そこから他の事象に当てはめて「あ、ここのこういうところは、あそこと似ているな」「じゃ、あれは、あーいうふうにすればいいのかな」とか、自分が抱えている問題意識や課題を考え、そこがヒントになることもあります。
僕らの今の活動は水俣病の問題を伝えるためだけにやっているわけではありませんが、水俣に関わることで得た問題意識も活動に繋がっています。ありがたいことに、そこから、いろんな人と繋がってきました。
例えば、元々妻がきっかけで始めた音楽活動があります。僕はそれまで音楽というものはほとんどやったことがなくて。しかも、自分のことを表現する、ということ自体が得意じゃなかったですし、そのやり方もわかりませんでした。
でも、心のどこかで「何かしらのカタチで、自分のことを表現したい」とは思っていました。表現といっても、色々手段はありますが、テクノロジーの発達もあり、誰でも音楽を気軽につくりやすくなったことも、音楽を選択した理由の一つです。
木下:音楽活動をしているからといって、音楽家になりたいわけではありません。僕自身やHUNKAの暮らし方や生き方を表現する手段として音楽があるんです。
先ほどお話した野良仕事や水俣病を伝える仕事、そして、イラストやシルクスクリーンも同じような位置付けだと思っていて。どれか一つに特化して活動するのではなく、複数の道具を持っている状態にしておけたらいいなと思い、活動しています。
僕がつくった楽曲に『リクレイム』という曲があって、それはいろんなモノが埋め立てられたこのエコパーク水俣のことを想ってつくった曲です。僕は水俣に住んでいるので、この埋め立て地以外にも、水俣のことを考える曲をつくっていきたいと思っています。
普段の仕事では言葉をツールとしていますが、音楽というツールで伝えることで、普段伝わらない層にも、水俣の抱えている課題や問題を伝えるきっかけになるかもしれません。そして、それらは僕らが感じている違和感を解消するのも含めて、全て繋がっていると思っています。
感情を乗せ、間口を広げる
木下:僕は言葉だけで上手にお客さんに伝えることはまだできていません。「伝えたいことは本当に伝わったかな…?」と不安になることが多いです。
その時は理解したつもりでも、芯までちゃんと届かず、本当に理解できていない状況になることだってあり得ます。

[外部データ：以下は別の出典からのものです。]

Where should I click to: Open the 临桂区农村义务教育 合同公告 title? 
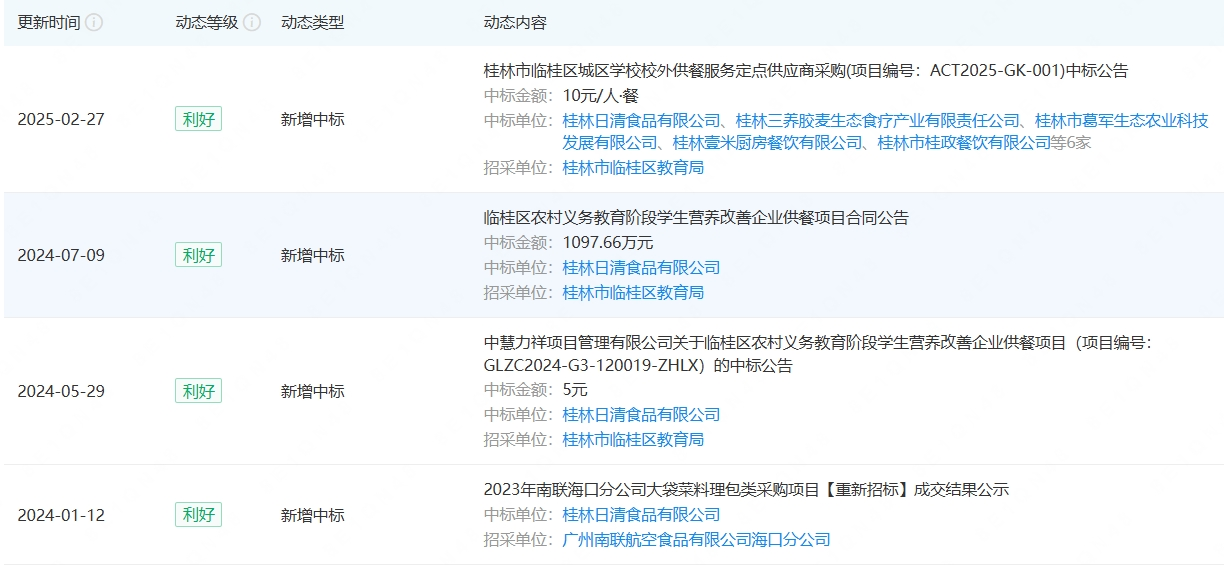tap(696, 218)
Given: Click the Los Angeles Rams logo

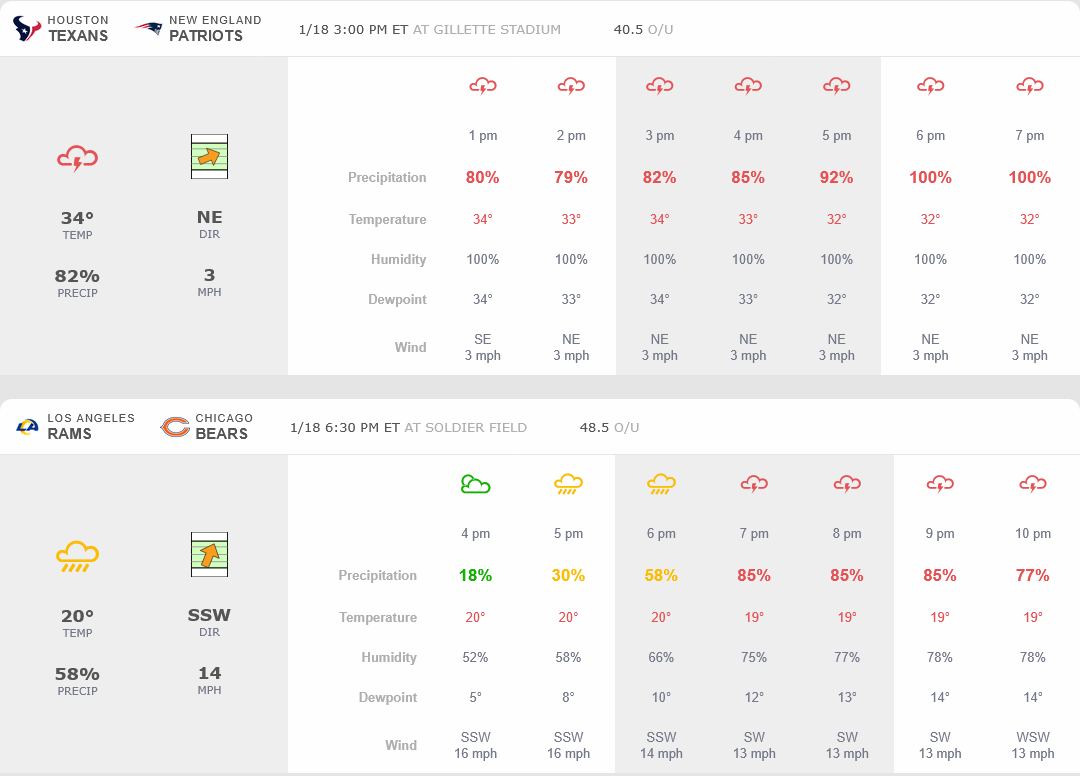Looking at the screenshot, I should [x=27, y=427].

音楽だと、感情を乗せて伝えやすいし、体に訴えかけられます。聴く人によって「カッコいい」「いい曲だな」から入ってくれるかもしれないですし、ライブであれば、実際に振動が伝わるので、直接体に訴えかけるという部分では、非常に効果がありますよね。
でも、まだその領域には僕らは達していないので、もっともっと練習しなきゃですね(笑)。
木下:先日、初対面の方に水俣病についてお話する機会があったんです。具体的に水俣病のことを初めて聞かれたそうで、故郷が抱えている問題や、その方自身の暮らしについて改めて考えさせられたとおっしゃっていました。
しかも、僕らの曲を調べて聴いてくださったようで、メッセージをいただいたんです。「あの時、案内してもらったのがあなたでよかった」「曲を聴きながら、あのシーンを思い出して、こんな自分でもいいんだと思えた」って。
その方なりに、僕らのエネルギーを感じ取ってくださり、自身の中で落とし込んでくださったと思うと、本当にありがたいですよね。
僕たちには何ができるのか?
それは日々模索している段階ですが、どれをとっても、何かしらに繋がっていることに変わりありません。
それは、僕たちの手の届く世界に限られるかもしれない。それでも、表現を届けることで、受け取った誰かにとって、次に繋がる状況が生まれるような空間や関係性づくりを続けていきたいです。